Here is an excerpt from one of her broadcasts:
How are you, GI Joe? It seems to me that most of you are poorly informed about the going of the war, to say nothing about a correct explanation of your presence over here. Nothing is more confused than to be ordered into a war to die or to be maimed for life without the faintest idea of what's going on.
A January 1966 Newspaper Enterprise Association article by Tom Tiede described the program:
Hannah's shows are invariably the same. After the news is an editorial denouncing U.S. escalation of the war. Then a recording by an Asian soprano who sounds as if she's having her ears pierced. Then, Mailbag Time ('write us for the truth, friends').

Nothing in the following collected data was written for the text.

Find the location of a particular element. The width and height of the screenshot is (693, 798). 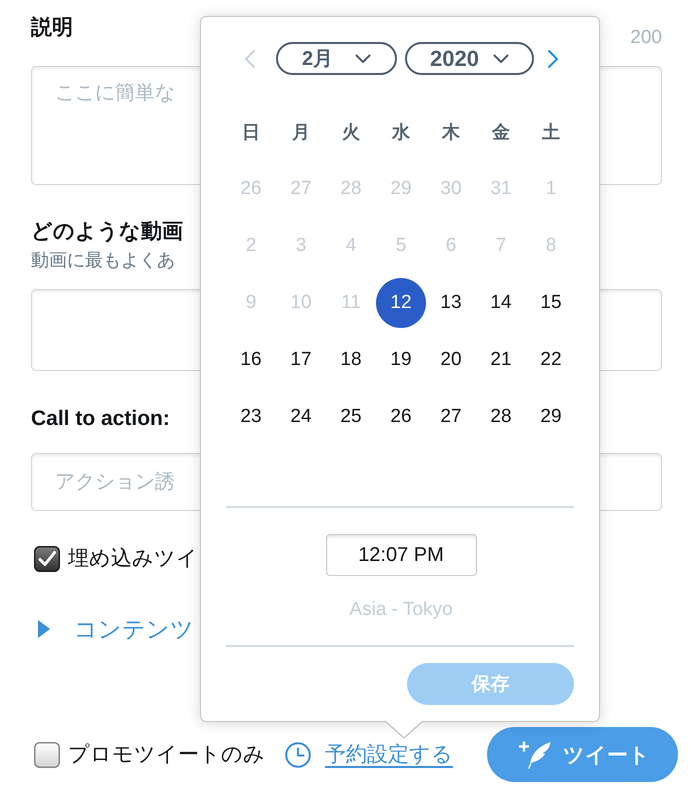

year-select: 2020 is located at coordinates (470, 58).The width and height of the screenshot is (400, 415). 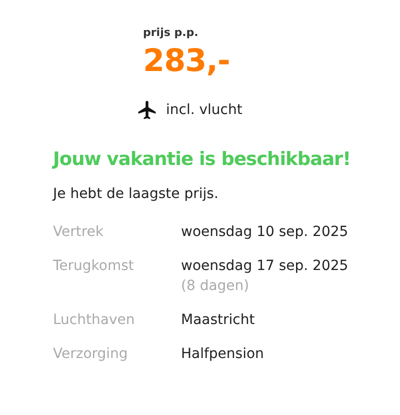 I want to click on price-amount: 283,-, so click(x=187, y=61).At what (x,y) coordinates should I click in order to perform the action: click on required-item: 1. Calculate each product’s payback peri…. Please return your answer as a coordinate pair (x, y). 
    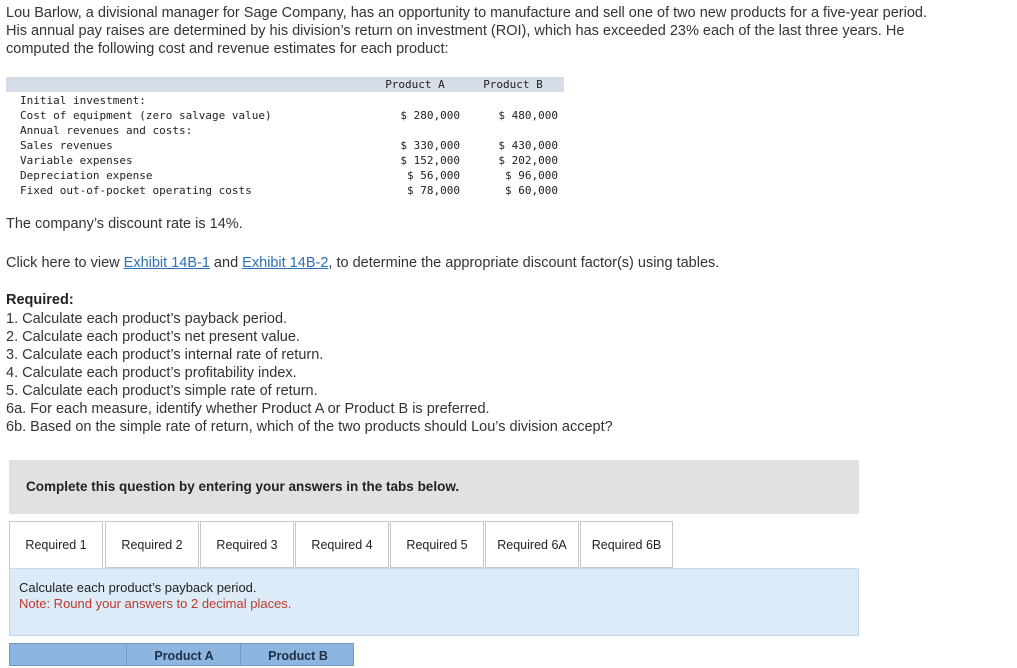
    Looking at the image, I should click on (147, 319).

According to war correspondent Don North:
By zapping the truth through an ostrich-like policy censorship, deletions, and exaggerations U.S. Armed Forces Radio lost the trust of many GIs when they were most isolated and vulnerable to enemy propaganda. It wasn't that Hanoi Hannah always told the truth - she didn't. But she was most effective when she did tell the truth and US Armed Forces Radio was fudging it.
After the war, she moved to Saigon with her husband. Ngo was better known in the US than in her own country. She was offered a job on HCMC Television, but she chose to stay at home and take care of her husband, who had suffered a stroke. She remained in Ho Chi Minh City until her death.